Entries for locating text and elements
■ ■ ■ ■ ■ ■ ■

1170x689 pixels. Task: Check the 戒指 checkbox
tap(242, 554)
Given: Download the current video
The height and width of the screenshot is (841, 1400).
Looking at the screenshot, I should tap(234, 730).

■ ■ ■ ■ ■ ■ ■

> [PROBLEM] Output every one of these rows again, reproducing each line exactly as it appears.

> [WORKED SOLUTION]
1170x689 pixels. Task: Check the 戒指 checkbox
tap(242, 554)
Given: Download the current video
The height and width of the screenshot is (841, 1400).
Looking at the screenshot, I should tap(234, 730).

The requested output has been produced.